Question

Use a graphing utility to graph the region bounded by the graphs of the functions. Write the definite integrals that represent the area of the region. (Hint: Multiple integrals may be necessary.) $$ f(x)=2 x, g(x)=4-2 x, h(x)=0 $$

Short answer

The area of the region bounded by the graphs is 4 square units.

Step-by-step solution

Graph the Functions

Use a graphing utility to plot \(f(x)=2x\), \(g(x)=4-2x\), and \(h(x)=0\). Observe that the region of interest is split into two distinct regions by the line \(h(x)=0\). The first region is bounded by \(f(x)\) and \(g(x)\) and lies to the left of \(h(x)\), and the second is also bounded by \(f(x)\) and \(g(x)\), but lies to the right of \(h(x)\).

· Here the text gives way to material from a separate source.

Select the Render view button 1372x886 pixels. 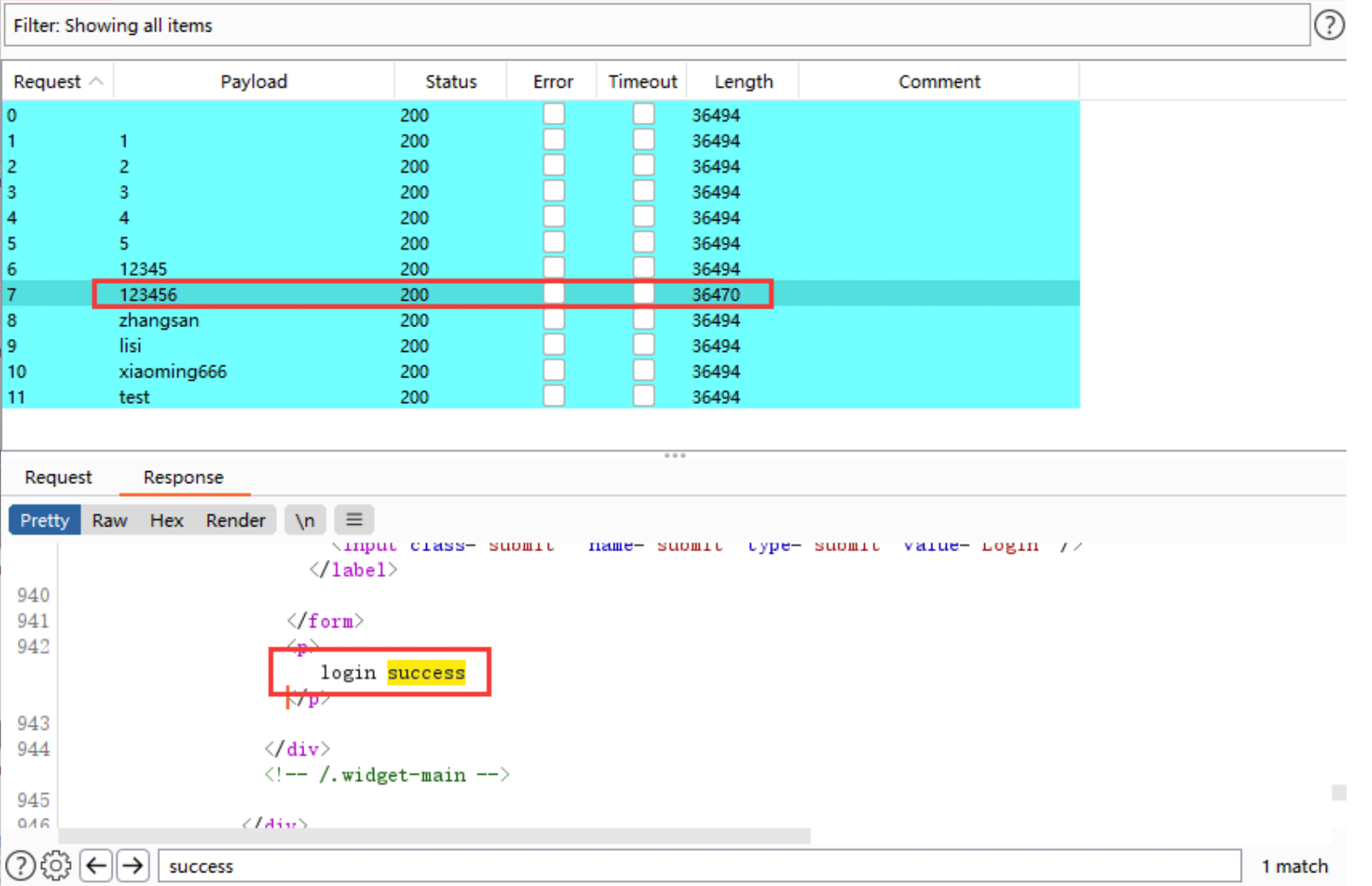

Identify Intersection Points

Identify the intersection points of \(f(x)\) and \(g(x)\) as they define the limits of integration for the two regions. For intersection points, we set \(f(x)=g(x)\) which yields \(2x = 4-2x\). Solving for \(x\) yields \(x = 1\). Consequently, the limits of integration are \(x=0\) and \(x=1\) for the two regions.

Write Definite Integrals

Write the definite integrals representing the area of the bounded region. For the first region to the left of \(h(x)\), \(g(x)\) is the upper function and \(f(x)\) is the lower function so the integral becomes \(\int_{-1}^{0} [g(x) - f(x)] dx = \int_{-1}^{0} [4 - 2x - 2x] dx\). For the second region to the right of \(h(x)\), \(f(x)\) is the upper function and \(g(x)\) is the lower function, so the integral becomes \(\int_{0}^{1} [f(x) - g(x)] dx = \int_{0}^{1} [2x - (4-2x)] dx\).

Evaluate Definite Integrals

Evaluate the integrals to find the area. For the first integral, the antiderivative of \([4 - 4x]\) is \([4x - 2x^2]\) which evaluated from \(-1\) to \(0\) yields \(-2\) square units. Applying the same steps for the second integral yields \(2\) square units. When calculating areas we discard the sign and consider only the absolute values.